* **MATERIAL FOR THE TASK**
______________________________

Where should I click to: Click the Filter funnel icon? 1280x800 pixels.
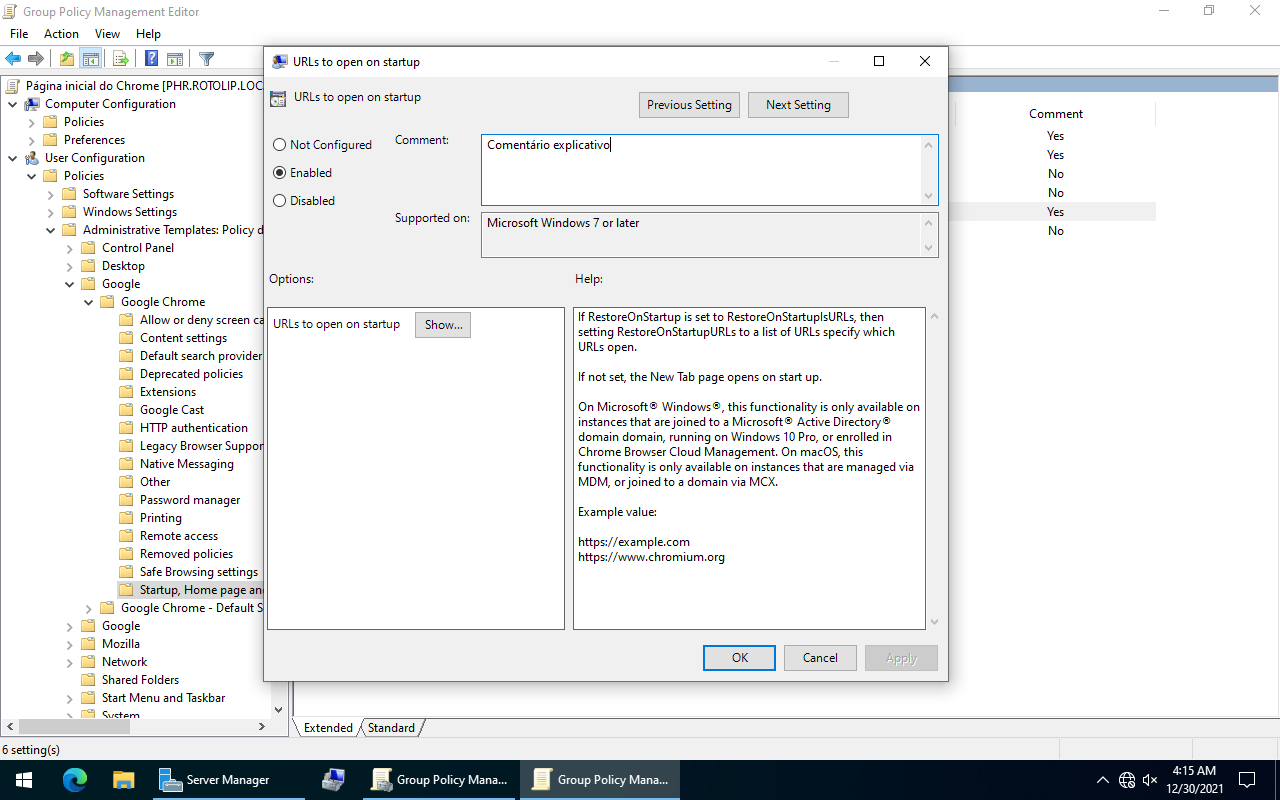pyautogui.click(x=206, y=59)
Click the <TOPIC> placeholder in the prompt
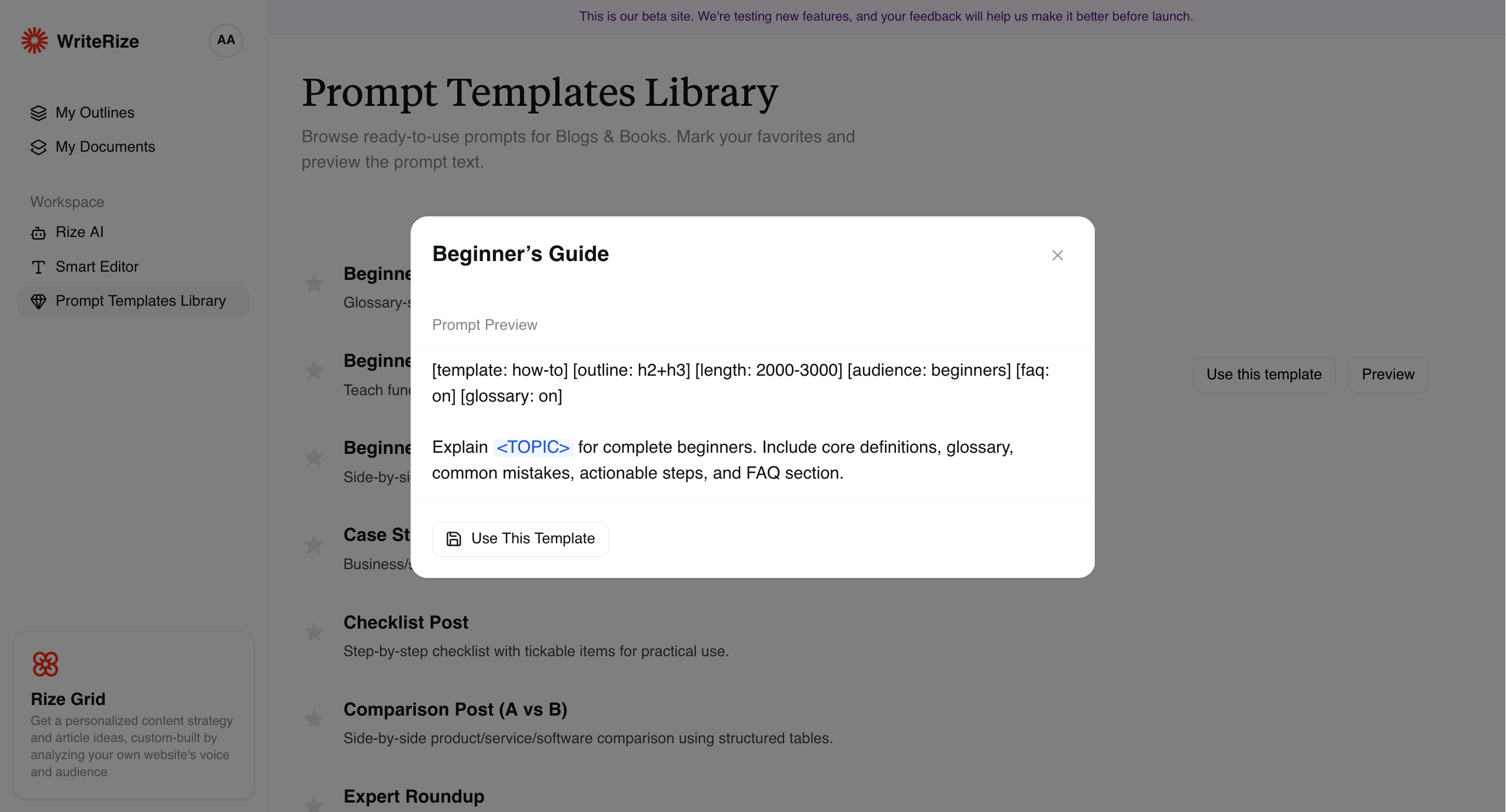 [533, 447]
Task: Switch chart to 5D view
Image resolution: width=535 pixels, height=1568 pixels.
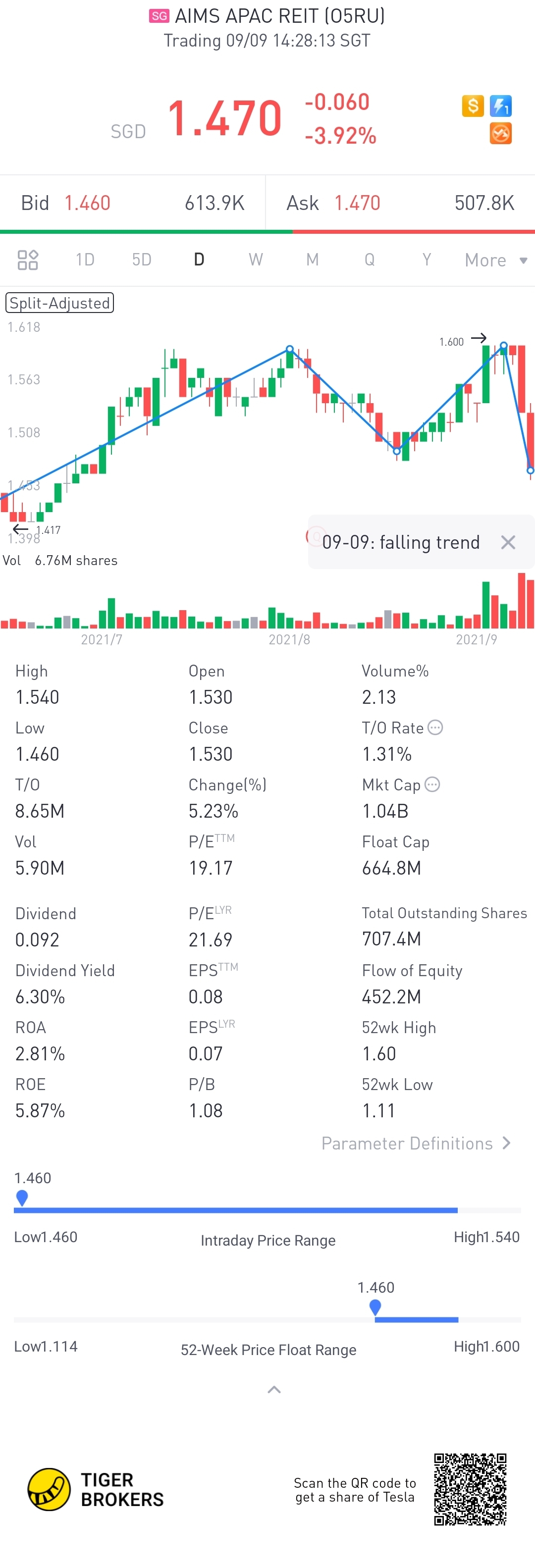Action: pos(142,260)
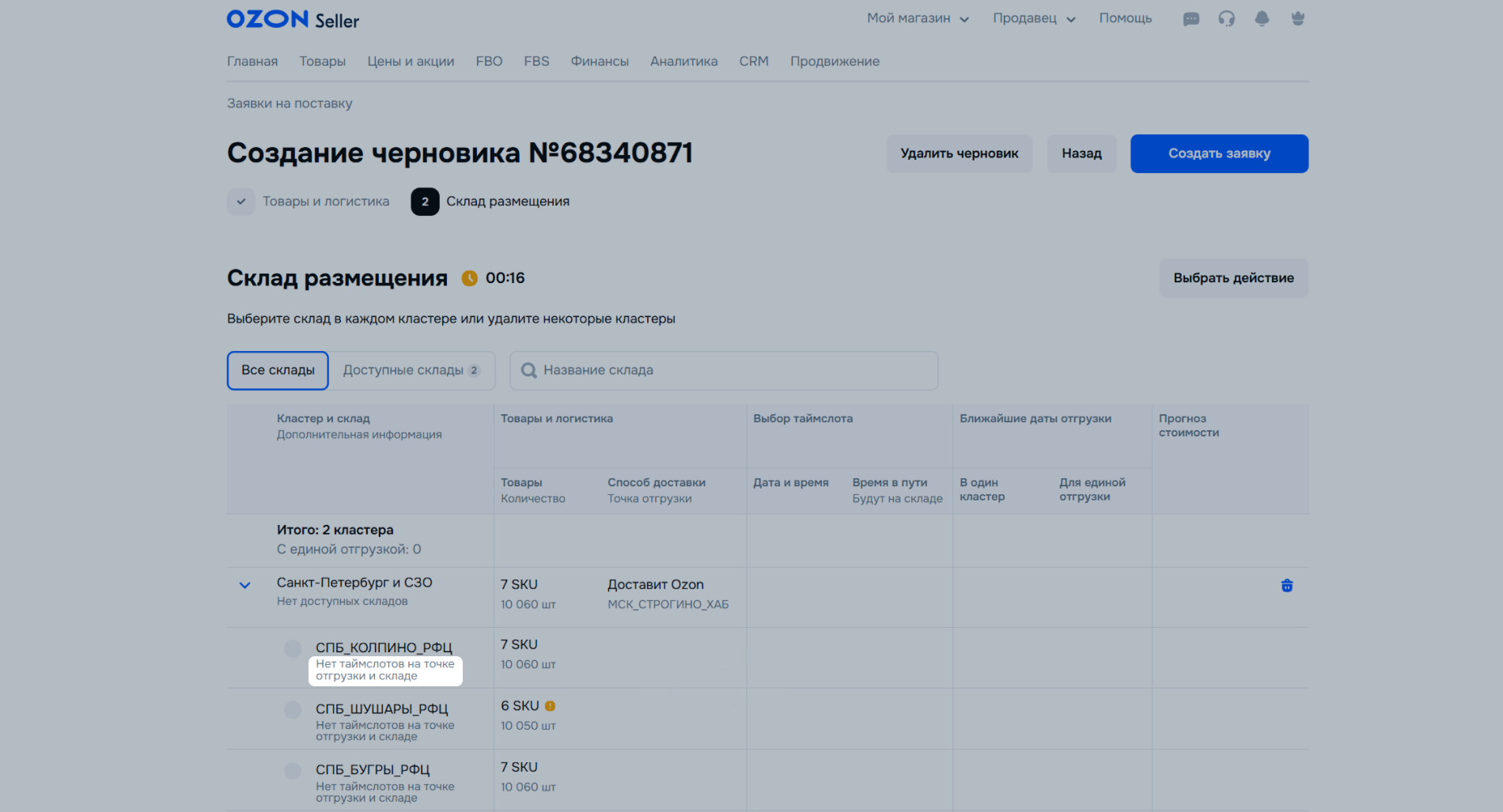Click the orange timer clock icon
This screenshot has height=812, width=1503.
point(470,278)
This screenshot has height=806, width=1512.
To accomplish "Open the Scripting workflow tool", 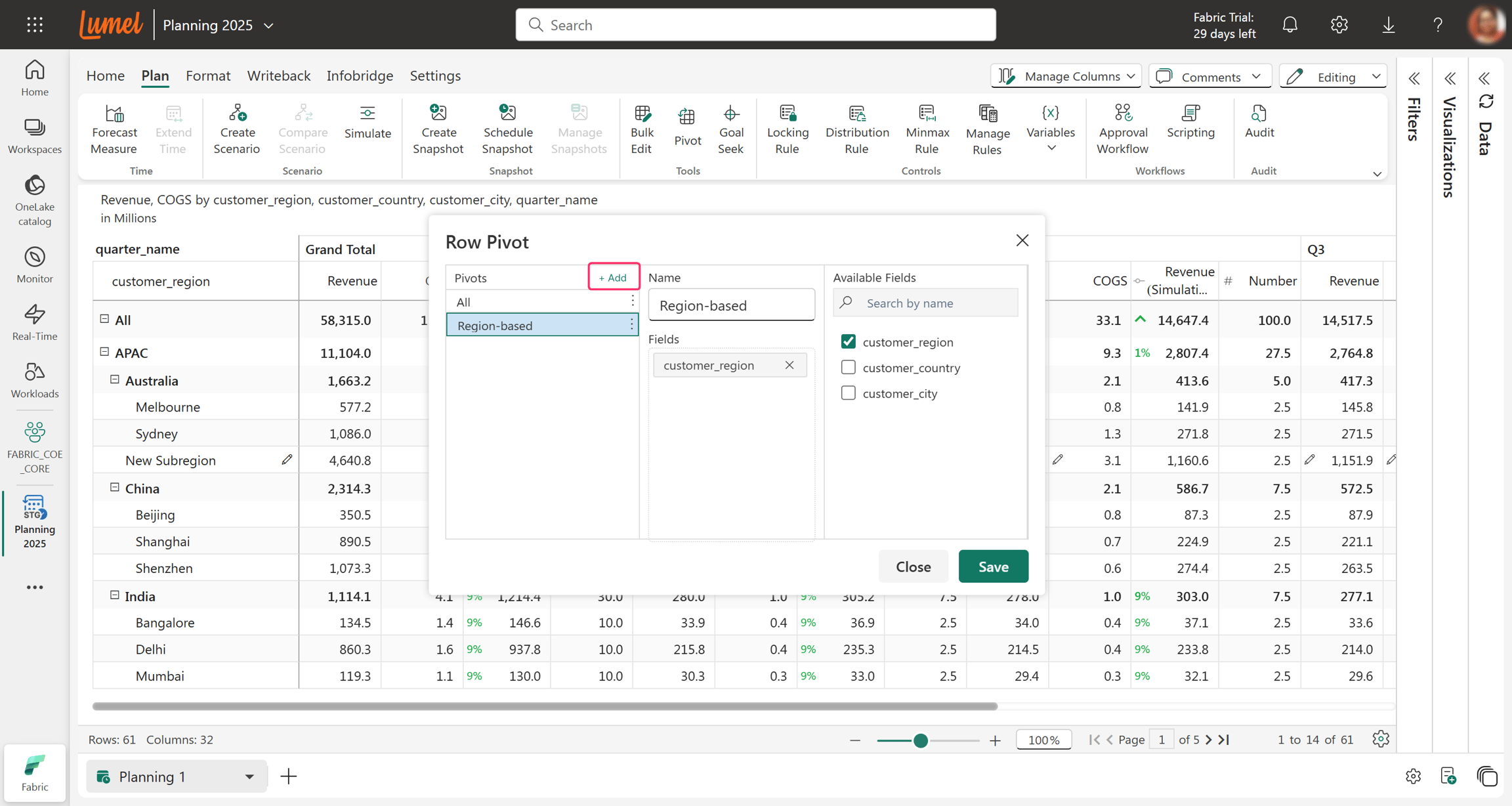I will click(1190, 122).
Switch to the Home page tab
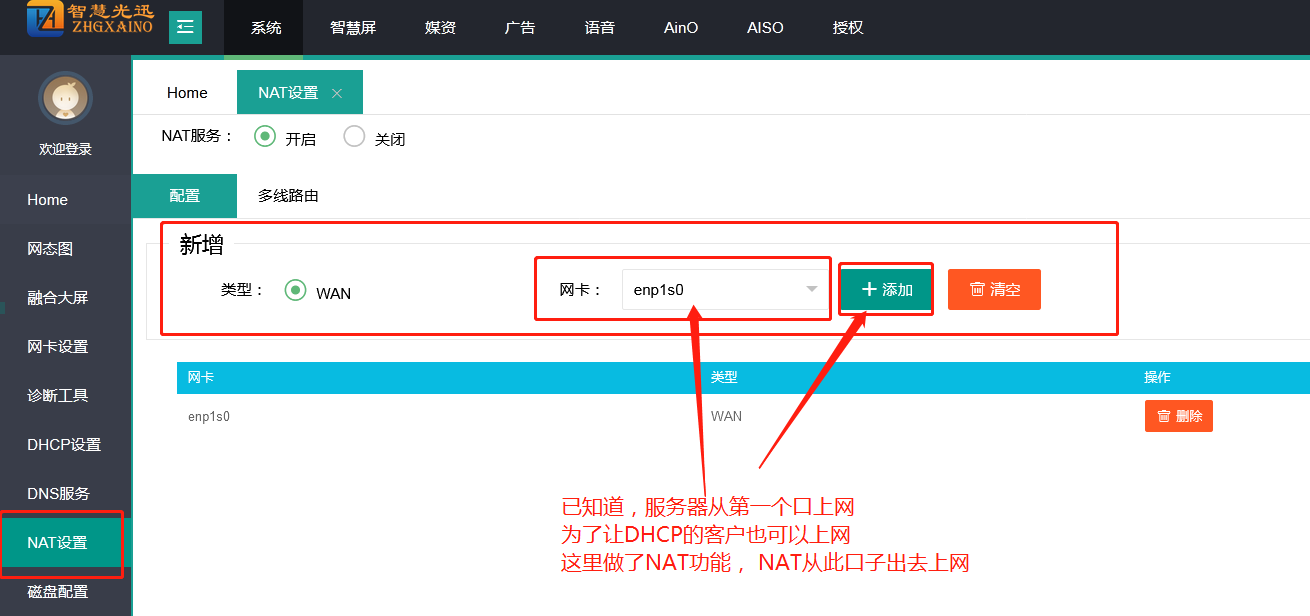This screenshot has width=1310, height=616. coord(187,93)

______________________________

* **WRITTEN PROBLEM**
How many lines of the items above contain the string "pixels"? Case counts. Reply with the number alone.

* **WRITTEN ANSWER**
2